We had an excellent field day in Parc des Grandes Fougères with a team of botanists from IRD. The park was established in 2008 adjacent to (and accessed via) Réserve Spéciale de Faune du Col d’Amieu and its name means park of large ferns. We worked mostly in previously surveyed plots established within the park’s forests by IRD. Within the plots, all of the woody plants with trunks above a certain diameter are tagged and recorded.

Young fern leaves are called fiddleheads and several brown fiddleheads are shown in this picture among the stalks (botanically = stipes) of mature fern fronds.”

Our US team and Austrian graduate student, Barbara Turner, helped IRD locate specific trees within their plots in order to verify questionable identifications that had been recorded earlier. We also located Anacardiaceae trees so that Jérôme Munzinger could collect samples of them for our project.
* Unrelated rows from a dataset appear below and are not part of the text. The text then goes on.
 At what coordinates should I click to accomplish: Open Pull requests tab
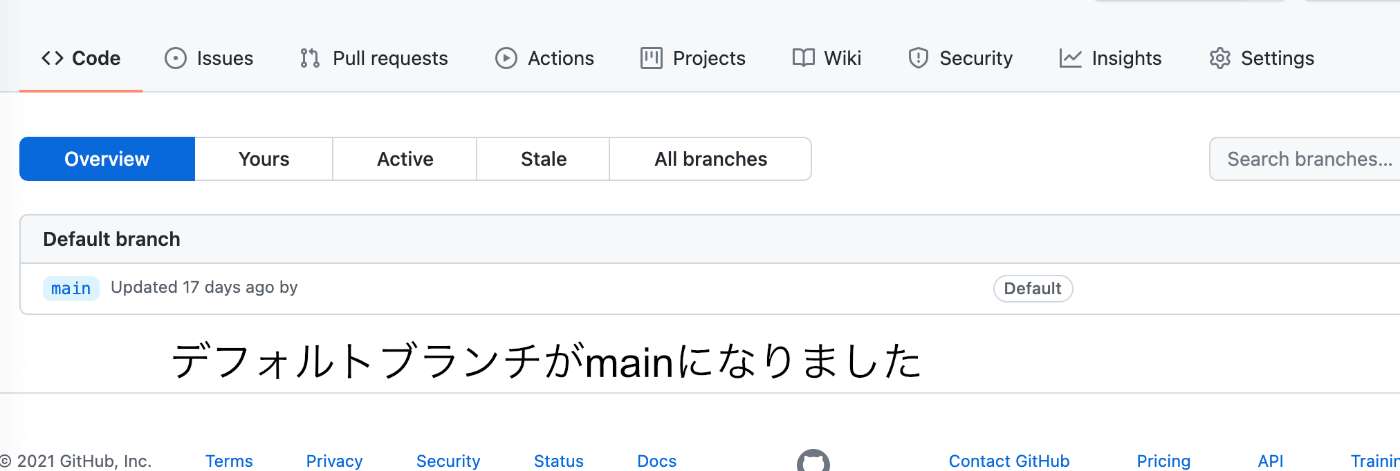click(374, 58)
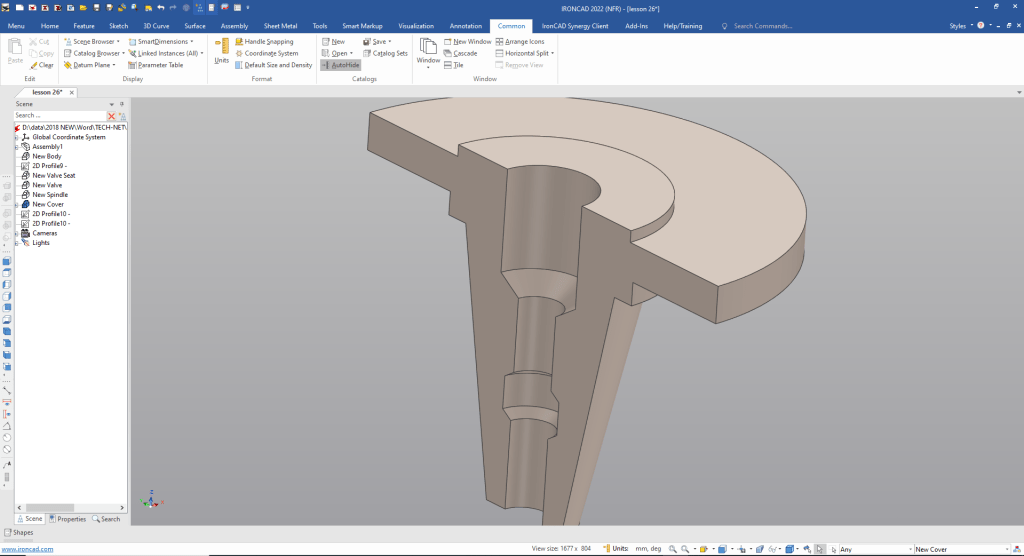Cascade the open windows
The height and width of the screenshot is (556, 1024).
tap(465, 53)
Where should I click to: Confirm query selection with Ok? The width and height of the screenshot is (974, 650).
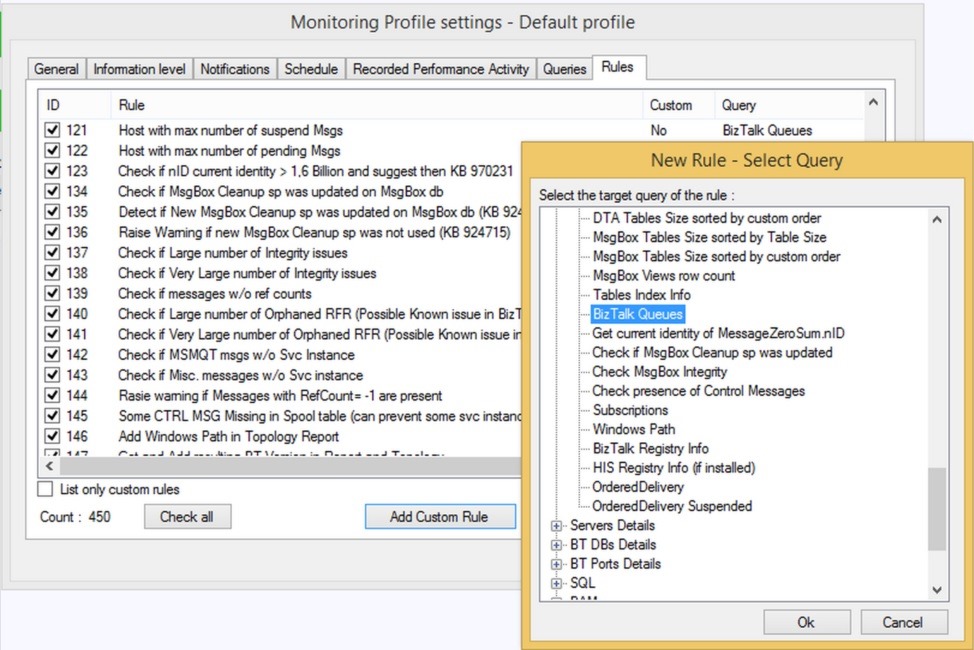(x=806, y=622)
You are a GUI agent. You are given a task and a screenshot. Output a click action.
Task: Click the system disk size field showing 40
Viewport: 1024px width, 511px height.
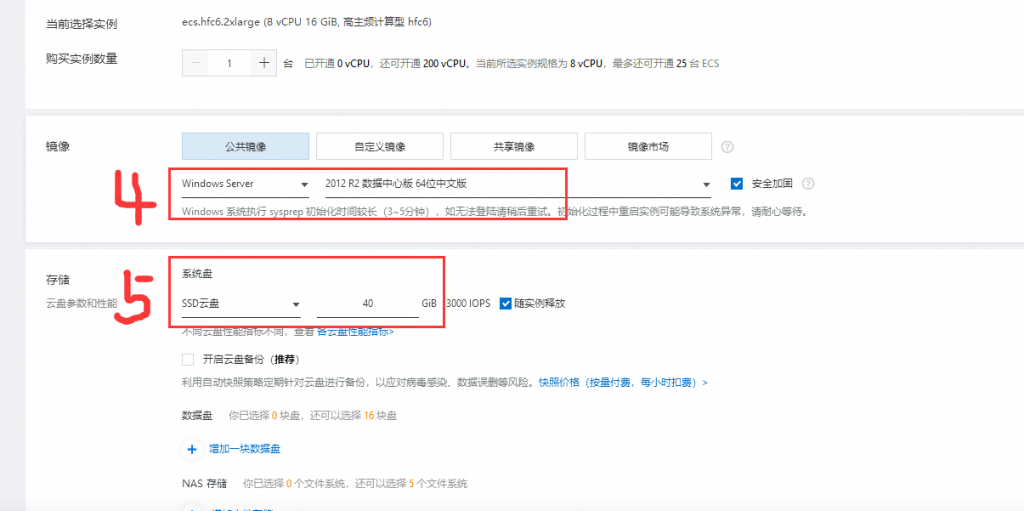click(x=367, y=304)
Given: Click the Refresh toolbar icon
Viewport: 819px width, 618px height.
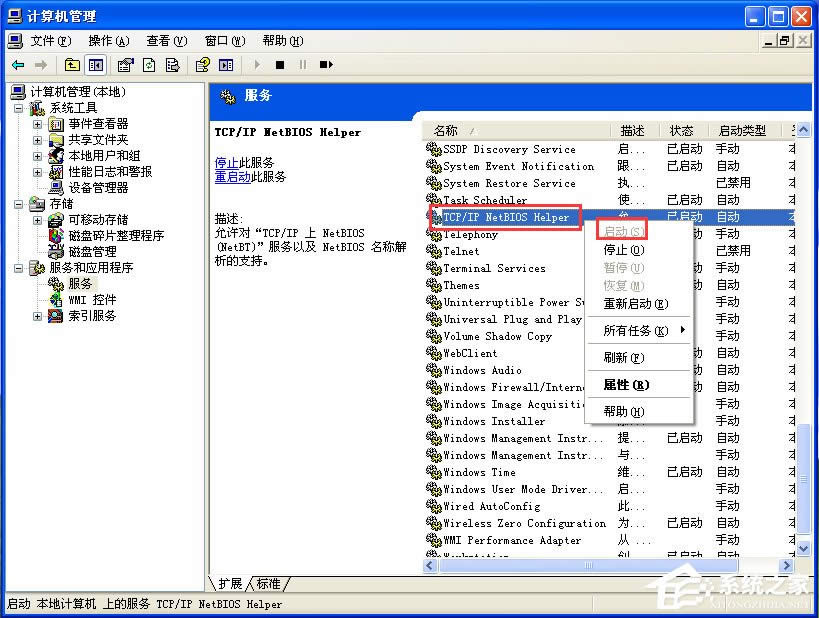Looking at the screenshot, I should coord(147,64).
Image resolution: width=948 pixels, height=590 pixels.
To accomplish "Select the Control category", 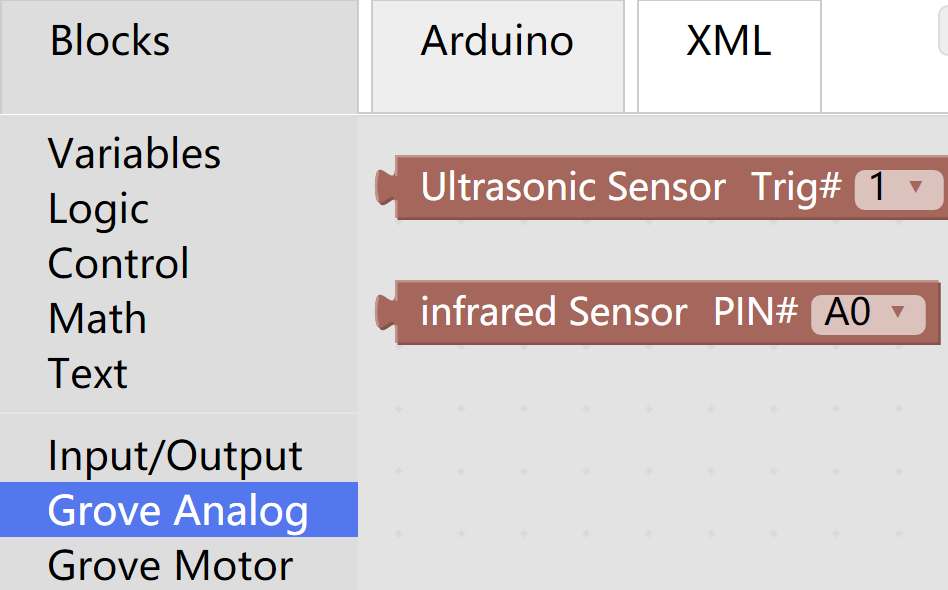I will tap(118, 264).
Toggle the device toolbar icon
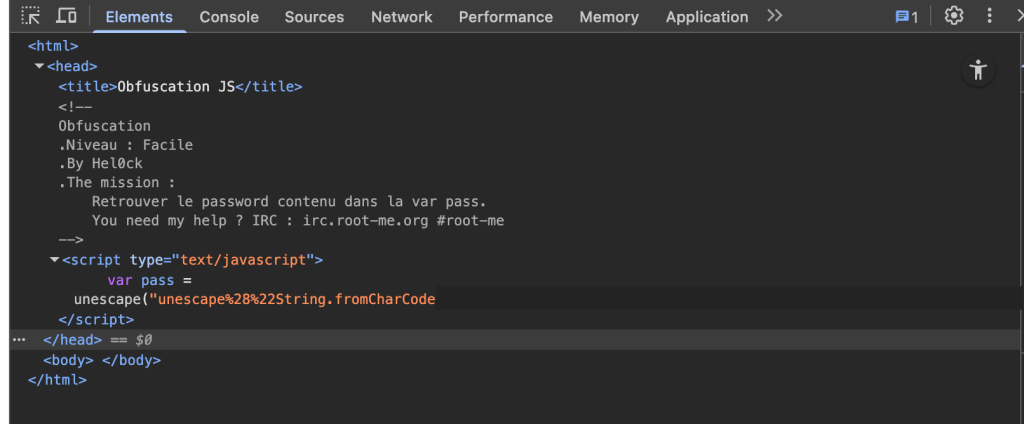 [x=67, y=16]
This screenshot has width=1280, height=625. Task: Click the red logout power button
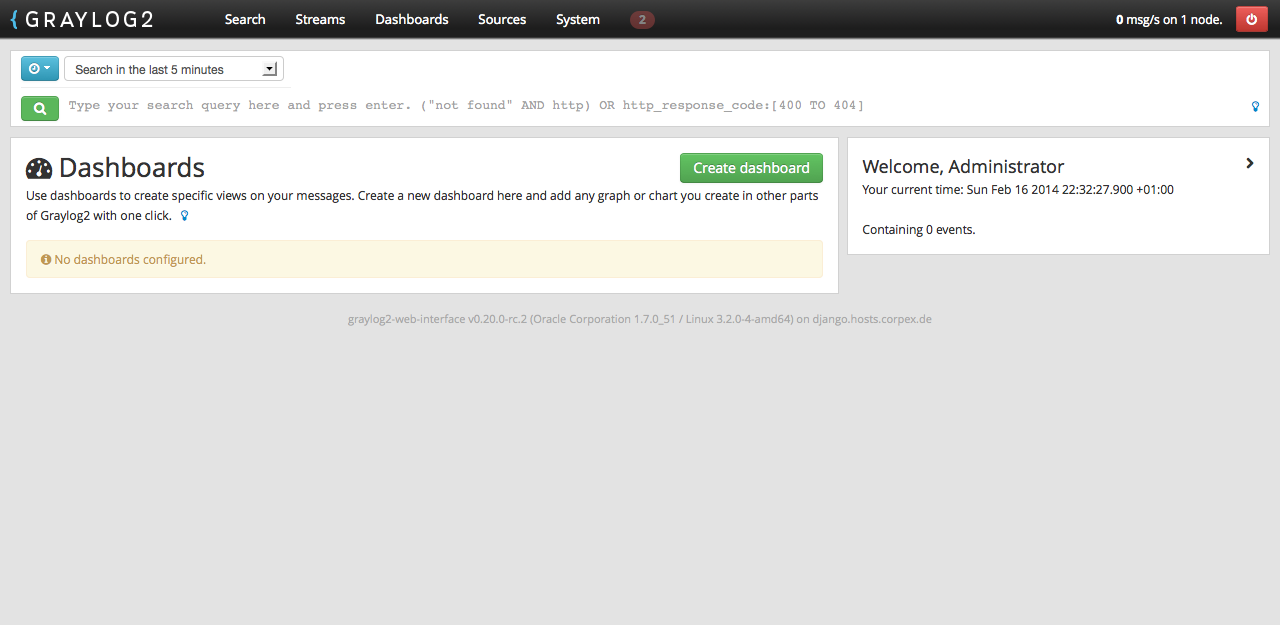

It was a very successful day in which we collected another three Anacards (and Barbara collected several samples for her project).

The most exciting collection of the day was our first fertile New Caledonian Anacard: Euroschinus elegans. This is the first fertile Euroschinus we have ever collected or even seen alive, and the fruits were beautiful (okay, maybe only to the eyes of Anacardiaceae enthusiasts)!

I do quite a lot of tropical fieldwork and often travel to exotic places of interest to tourists. With this type of travel comes many, many offers for free field assistants from New Yorkers interested in escaping the long northeastern winter. This next photo should be a warning to those of you who make this offer thinking that you are signing up for a tropical vacation…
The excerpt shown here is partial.